__Task to carry out__. In the material below, change every "Where should I click to:" to "Where do I click to:" and leave all other text as it is.

━━━ Data provided ━━━

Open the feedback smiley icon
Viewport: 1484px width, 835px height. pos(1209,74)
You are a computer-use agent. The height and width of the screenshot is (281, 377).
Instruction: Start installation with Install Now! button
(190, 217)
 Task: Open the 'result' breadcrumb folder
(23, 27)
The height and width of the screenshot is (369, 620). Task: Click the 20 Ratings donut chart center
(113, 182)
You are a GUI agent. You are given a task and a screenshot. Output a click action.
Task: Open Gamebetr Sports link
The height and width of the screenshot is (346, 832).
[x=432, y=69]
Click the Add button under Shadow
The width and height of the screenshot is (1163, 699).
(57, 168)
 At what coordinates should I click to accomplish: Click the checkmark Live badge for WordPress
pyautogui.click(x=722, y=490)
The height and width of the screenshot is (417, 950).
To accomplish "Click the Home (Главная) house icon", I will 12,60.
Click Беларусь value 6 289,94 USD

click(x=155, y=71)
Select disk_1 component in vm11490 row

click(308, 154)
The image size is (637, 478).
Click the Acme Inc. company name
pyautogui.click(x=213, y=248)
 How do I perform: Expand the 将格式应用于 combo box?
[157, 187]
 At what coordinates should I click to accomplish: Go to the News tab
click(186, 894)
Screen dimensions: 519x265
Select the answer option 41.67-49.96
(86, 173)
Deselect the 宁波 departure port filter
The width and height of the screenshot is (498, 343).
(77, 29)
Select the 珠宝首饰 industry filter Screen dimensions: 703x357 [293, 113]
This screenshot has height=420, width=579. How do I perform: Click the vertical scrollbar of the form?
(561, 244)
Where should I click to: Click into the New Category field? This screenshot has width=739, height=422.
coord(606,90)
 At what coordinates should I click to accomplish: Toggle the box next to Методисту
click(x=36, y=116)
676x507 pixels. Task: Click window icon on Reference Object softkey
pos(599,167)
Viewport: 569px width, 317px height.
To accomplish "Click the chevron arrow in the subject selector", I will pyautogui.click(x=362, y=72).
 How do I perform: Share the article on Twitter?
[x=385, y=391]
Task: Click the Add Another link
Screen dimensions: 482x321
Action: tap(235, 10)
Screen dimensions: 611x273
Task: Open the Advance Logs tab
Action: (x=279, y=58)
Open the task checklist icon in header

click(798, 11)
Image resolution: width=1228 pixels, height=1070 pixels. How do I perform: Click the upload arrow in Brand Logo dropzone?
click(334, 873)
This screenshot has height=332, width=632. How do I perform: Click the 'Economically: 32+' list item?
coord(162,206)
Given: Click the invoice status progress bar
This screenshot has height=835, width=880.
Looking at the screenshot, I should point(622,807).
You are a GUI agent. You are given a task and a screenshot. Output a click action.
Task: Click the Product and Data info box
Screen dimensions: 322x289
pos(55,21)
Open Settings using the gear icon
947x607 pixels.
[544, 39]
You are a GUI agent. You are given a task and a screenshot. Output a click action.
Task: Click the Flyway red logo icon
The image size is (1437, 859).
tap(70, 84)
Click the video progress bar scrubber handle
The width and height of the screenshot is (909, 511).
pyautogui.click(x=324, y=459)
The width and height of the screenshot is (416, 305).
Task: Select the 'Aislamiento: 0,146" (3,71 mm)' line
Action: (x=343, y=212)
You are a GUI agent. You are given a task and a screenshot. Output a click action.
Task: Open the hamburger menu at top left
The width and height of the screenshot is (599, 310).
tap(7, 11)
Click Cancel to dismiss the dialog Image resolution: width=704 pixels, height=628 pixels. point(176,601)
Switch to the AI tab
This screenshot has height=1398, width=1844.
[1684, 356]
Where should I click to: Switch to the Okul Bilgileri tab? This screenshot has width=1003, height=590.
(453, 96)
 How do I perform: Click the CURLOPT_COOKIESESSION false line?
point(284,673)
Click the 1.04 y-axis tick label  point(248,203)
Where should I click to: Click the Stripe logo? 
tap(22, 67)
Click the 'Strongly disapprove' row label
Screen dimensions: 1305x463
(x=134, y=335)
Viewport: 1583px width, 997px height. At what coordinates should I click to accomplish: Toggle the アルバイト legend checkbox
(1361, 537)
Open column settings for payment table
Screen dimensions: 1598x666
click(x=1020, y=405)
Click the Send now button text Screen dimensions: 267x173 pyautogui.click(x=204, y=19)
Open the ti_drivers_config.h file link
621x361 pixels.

━━━

__Solution__.
Open the feedback smiley icon
Viewport: 1484px width, 835px height. pos(1209,74)
You are a computer-use agent. The height and width of the screenshot is (281, 377).
Instruction: Start installation with Install Now! button
(190, 217)
 Task: Open the 'result' breadcrumb folder
(23, 27)
The height and width of the screenshot is (369, 620). Task: Click the 20 Ratings donut chart center
(113, 182)
You are a GUI agent. You are given a task and a screenshot. Output a click action.
Task: Open Gamebetr Sports link
The height and width of the screenshot is (346, 832).
[x=432, y=69]
Click the Add button under Shadow
The width and height of the screenshot is (1163, 699).
(57, 168)
 At what coordinates should I click to accomplish: Click the checkmark Live badge for WordPress
pyautogui.click(x=722, y=490)
The height and width of the screenshot is (417, 950).
To accomplish "Click the Home (Главная) house icon", I will 12,60.
Click Беларусь value 6 289,94 USD

click(x=155, y=71)
Select disk_1 component in vm11490 row

click(308, 154)
The image size is (637, 478).
Click the Acme Inc. company name
pyautogui.click(x=213, y=248)
 How do I perform: Expand the 将格式应用于 combo box?
[157, 187]
 At what coordinates should I click to accomplish: Go to the News tab
click(186, 894)
Screen dimensions: 519x265
Select the answer option 41.67-49.96
(86, 173)
Deselect the 宁波 departure port filter
The width and height of the screenshot is (498, 343).
(77, 29)
Select the 珠宝首饰 industry filter Screen dimensions: 703x357 [293, 113]
This screenshot has height=420, width=579. How do I perform: Click the vertical scrollbar of the form?
(561, 244)
Where do I click to: Click into the New Category field? This screenshot has width=739, height=422.
coord(606,90)
 At what coordinates should I click to accomplish: Toggle the box next to Методисту
click(x=36, y=116)
676x507 pixels. Task: Click window icon on Reference Object softkey
pos(599,167)
Viewport: 569px width, 317px height.
To accomplish "Click the chevron arrow in the subject selector", I will pyautogui.click(x=362, y=72).
 How do I perform: Share the article on Twitter?
[x=385, y=391]
Task: Click the Add Another link
Screen dimensions: 482x321
Action: tap(235, 10)
Screen dimensions: 611x273
Task: Open the Advance Logs tab
Action: (x=279, y=58)
Open the task checklist icon in header

click(798, 11)
Image resolution: width=1228 pixels, height=1070 pixels. How do I perform: Click the upload arrow in Brand Logo dropzone?
click(334, 873)
This screenshot has height=332, width=632. How do I perform: Click the 'Economically: 32+' list item?
coord(162,206)
Given: Click the invoice status progress bar
This screenshot has height=835, width=880.
Looking at the screenshot, I should point(622,807).
You are a GUI agent. You are given a task and a screenshot. Output a click action.
Task: Click the Product and Data info box
Screen dimensions: 322x289
pos(55,21)
Open Settings using the gear icon
947x607 pixels.
[544, 39]
You are a GUI agent. You are given a task and a screenshot. Output a click action.
Task: Click the Flyway red logo icon
The image size is (1437, 859).
tap(70, 84)
Click the video progress bar scrubber handle
The width and height of the screenshot is (909, 511).
pyautogui.click(x=324, y=459)
The width and height of the screenshot is (416, 305).
Task: Select the 'Aislamiento: 0,146" (3,71 mm)' line
Action: (x=343, y=212)
You are a GUI agent. You are given a task and a screenshot. Output a click action.
Task: Open the hamburger menu at top left
The width and height of the screenshot is (599, 310).
tap(7, 11)
Click Cancel to dismiss the dialog Image resolution: width=704 pixels, height=628 pixels. point(176,601)
Switch to the AI tab
This screenshot has height=1398, width=1844.
[1684, 356]
Where do I click to: Switch to the Okul Bilgileri tab? This screenshot has width=1003, height=590.
(453, 96)
 How do I perform: Click the CURLOPT_COOKIESESSION false line?
point(284,673)
Click the 1.04 y-axis tick label  point(248,203)
Where do I click to: Click the Stripe logo? 
tap(22, 67)
Click the 'Strongly disapprove' row label
Screen dimensions: 1305x463
(x=134, y=335)
Viewport: 1583px width, 997px height. At what coordinates should I click to accomplish: Toggle the アルバイト legend checkbox
(1361, 537)
Open column settings for payment table
Screen dimensions: 1598x666
click(x=1020, y=405)
Click the Send now button text Screen dimensions: 267x173 pyautogui.click(x=204, y=19)
Open the ti_drivers_config.h file link
621x361 pixels.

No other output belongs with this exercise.